Here is a result calculated usimg an online matrix-calculator:

[ www.bluebit.gr/matrix-calculator/matrix_multiplication.aspx ]

C[8][8]=
70.0 80.0 120.0 160.0 200.0 240.0 280.0 320.0
42.0 72.0 108.0 144.0 180.0 216.0 252.0 288.0
42.0 72.0 108.0 144.0 180.0 216.0 252.0 288.0
42.0 72.0 108.0 144.0 180.0 216.0 252.0 288.0
42.0 72.0 108.0 144.0 180.0 216.0 252.0 288.0
42.0 72.0 108.0 144.0 180.0 216.0 252.0 288.0
42.0 72.0 108.0 144.0 180.0 216.0 252.0 288.0
42.0 72.0 108.0 144.0 180.0 216.0 252.0 288.0

Here is a result calculated by:

[ MKL SGEMM and DGEMM functions ]

C[8][8]=
70.0 84.0 126.0 168.0 210.0 252.0 294.0 336.0
40.0 72.0 108.0 144.0 180.0 216.0 252.0 288.0
40.0 72.0 108.0 144.0 180.0 216.0 252.0 288.0
40.0 72.0 108.0 144.0 180.0 216.0 252.0 288.0
40.0 72.0 108.0 144.0 180.0 216.0 252.0 288.0
40.0 72.0 108.0 144.0 180.0 216.0 252.0 288.0
40.0 72.0 108.0 144.0 180.0 216.0 252.0 288.0
40.0 72.0 108.0 144.0 180.0 216.0 252.0 288.0

The C/C++ test case is based on a well known MKL example for these functions ( nothing is special / alpha=1 and beta=0 ).

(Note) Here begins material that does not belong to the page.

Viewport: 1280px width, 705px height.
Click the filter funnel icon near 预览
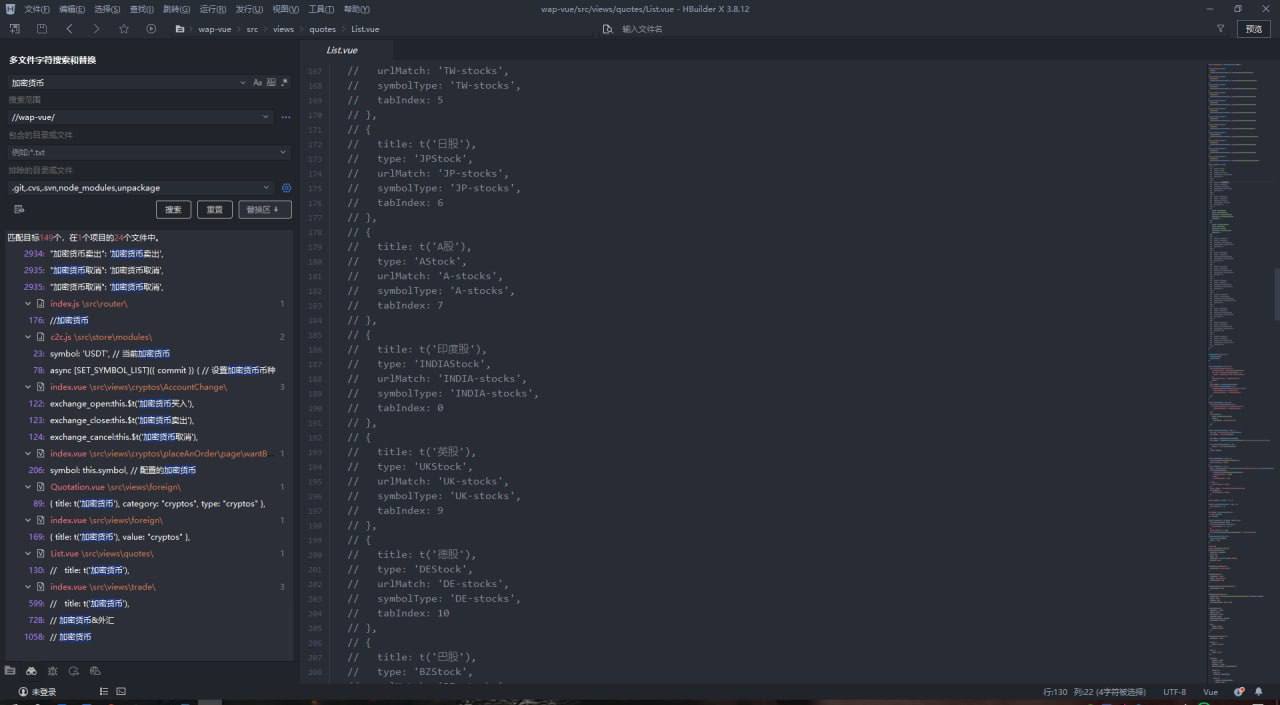coord(1220,29)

Please do your own verifications. Thanks in advance.

Also, if I use 'T' and 'T' for first two input parameters in both functions then a resulting transposed matrix C is correct.

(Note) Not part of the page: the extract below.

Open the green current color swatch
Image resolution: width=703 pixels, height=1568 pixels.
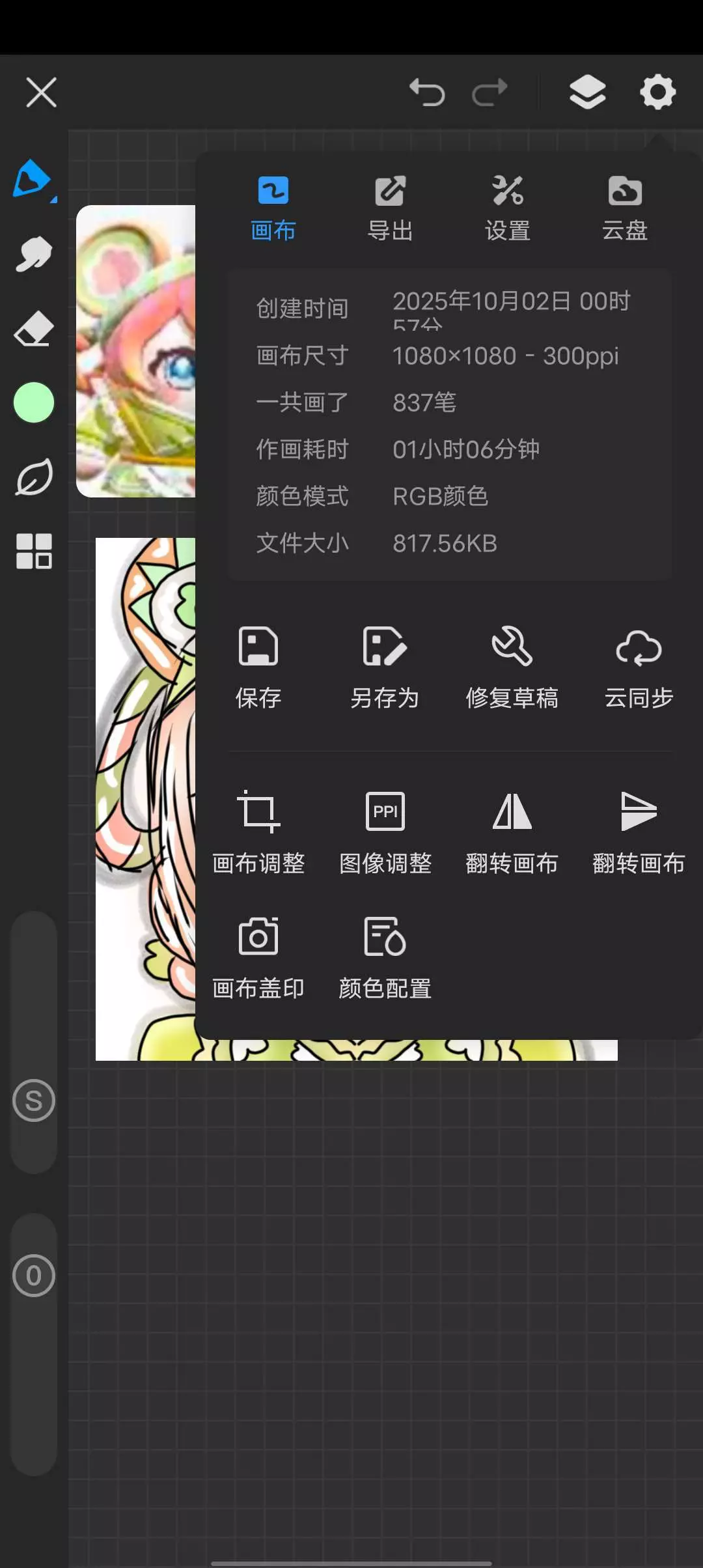[33, 402]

In overall, wrong numbers look like some rounding error ( I could be wrong here ) and it needs to be investigated.

You have, apparently, overlooked the fact that C stores matrices row-by-row, whereas Fortran stores them column-by-column. You did not show any code, but your results are consistent with passing C-native 2-D arrays to routines (such as SGEMM/DGEMM) that expect Fortran-native 2-D arrays.

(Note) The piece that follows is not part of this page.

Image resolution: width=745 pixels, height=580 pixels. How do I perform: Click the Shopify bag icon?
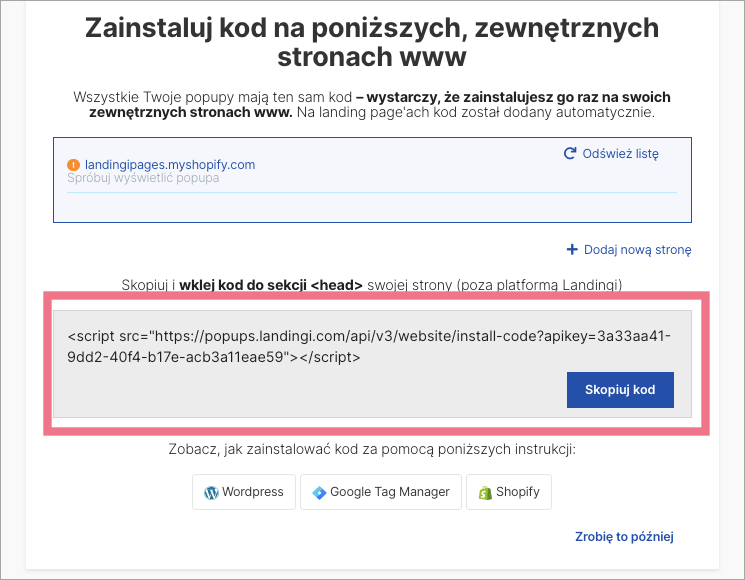(x=485, y=492)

There are routines in MKL with the prefix cblas_  that you may consider for using in combination with C-native 2-D arrays.

Mecej4, Just run the test with values for matricies I gave. If I don't put values 5 and 7 repectively ( 1st values ) it calculates the C properly.

>>...You did not show any code...

Just run the test with values for matricies I gave. If I don't put values 5 and 7 repectively ( 1st values ) it calculates the C properly.

A message to a Moderator: Many of my posts are delayed and please take a look. Thank you in advance.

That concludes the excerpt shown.